## WHAT YOU NEED TO DO
Repeat, word for word, the passage of the oil market report starting with "Although there was" and going on through "for imported crude.".

## STUDY TEXT
Crude slumped on Monday in tandem with broader financial markets on fears that the spread of the coronavirus’ delta variant would inflict a fresh blow on the global economy. The variant has ripped through Asia, prompting a flurry of renewed curbs by governments to check its spread. The price plunge came just after a weekend meeting of OPEC+, at which the 23-nation alliance led by Saudi Arabia and Russia finalized plans to restore halted production.
Since then, the market has been on the mend as traders anticipate that OPEC+’s scheduled output increases aren’t large enough to avert a shortfall in coming months. Sentiment has been boosted as U.S. government data showed oil inventories at the nation’s key storage hub in Cushing, Oklahoma, falling to the lowest since January 2020.
“Market players shook off some of their worries that the pandemic will hit oil demand and put their faith in tightening oil fundamentals,” said Stephen Brennock, an analyst at PVM Oil Associates Ltd.
Although there was an unexpected build in overall U.S. crude stockpiles, distillates and gasoline supplies declined, the Energy Information Administration reported on Wednesday. Data from around the world now show gasoline consumption within 4% either side of 2019 levels in the U.S., India, Spain and Portugal, while demand is down 6% in the U.K.
China’s Strategic Petroleum Reserve supplied about 3 million tons, or 22 million barrels, to processors earlier this month, according to people familiar with the situation. The move was intended to cool prices, the people said. The operation might weaken Chinese demand for imported crude.

## INFORMATION SUPPLIED
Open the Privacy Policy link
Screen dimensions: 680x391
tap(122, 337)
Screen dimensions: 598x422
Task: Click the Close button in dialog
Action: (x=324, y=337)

## ANSWER TO THIS TASK
Although there was an unexpected build in overall U.S. crude stockpiles, distillates and gasoline supplies declined, the Energy Information Administration reported on Wednesday. Data from around the world now show gasoline consumption within 4% either side of 2019 levels in the U.S., India, Spain and Portugal, while demand is down 6% in the U.K.
China’s Strategic Petroleum Reserve supplied about 3 million tons, or 22 million barrels, to processors earlier this month, according to people familiar with the situation. The move was intended to cool prices, the people said. The operation might weaken Chinese demand for imported crude.